■ What needs to be done:
Please, in the data that follows, copy exactly the lines from the line with "Check the cgi-bin directory checkbox" through the last one, both included. Do not include pictures.

■ Supplied information:
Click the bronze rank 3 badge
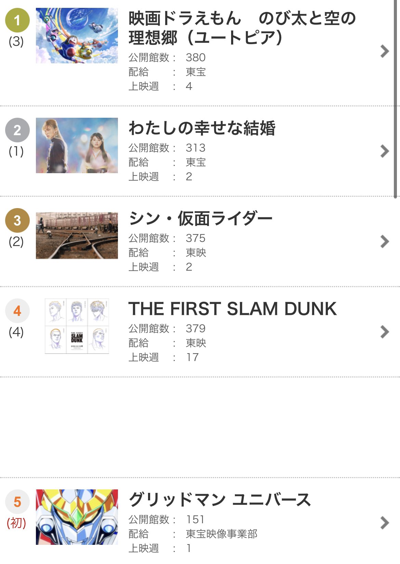 (x=17, y=220)
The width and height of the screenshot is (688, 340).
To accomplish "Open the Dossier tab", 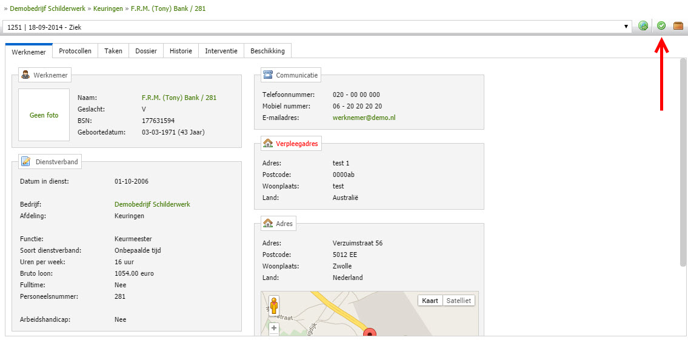I will 146,51.
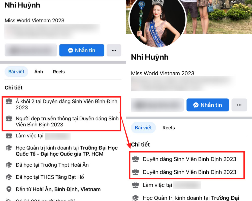Click the briefcase icon beside "Người đẹp truyền thông"
This screenshot has width=252, height=201.
tap(9, 118)
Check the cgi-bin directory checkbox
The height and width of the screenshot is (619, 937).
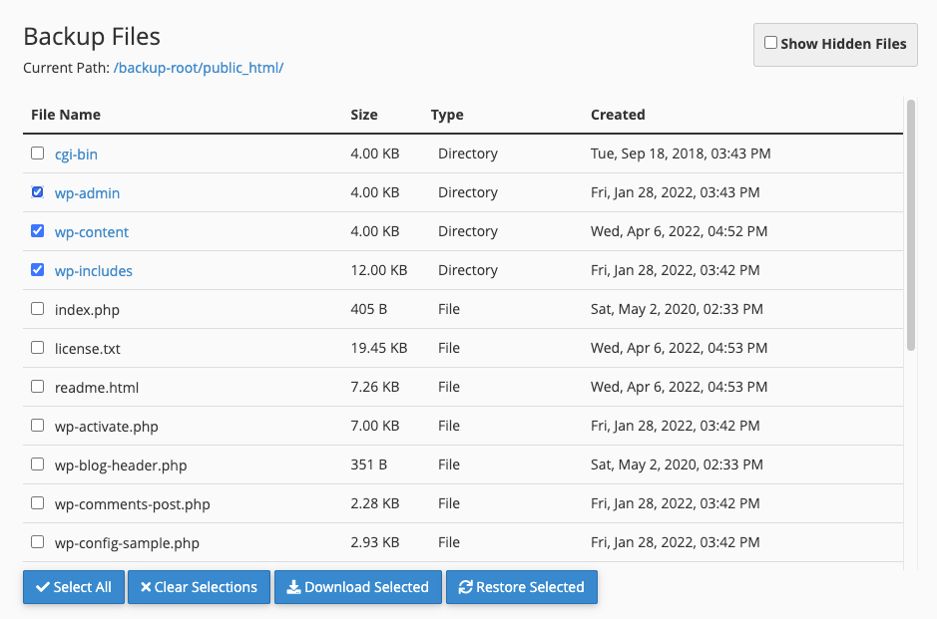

■ Exercise result:
Check the cgi-bin directory checkbox
The height and width of the screenshot is (619, 937).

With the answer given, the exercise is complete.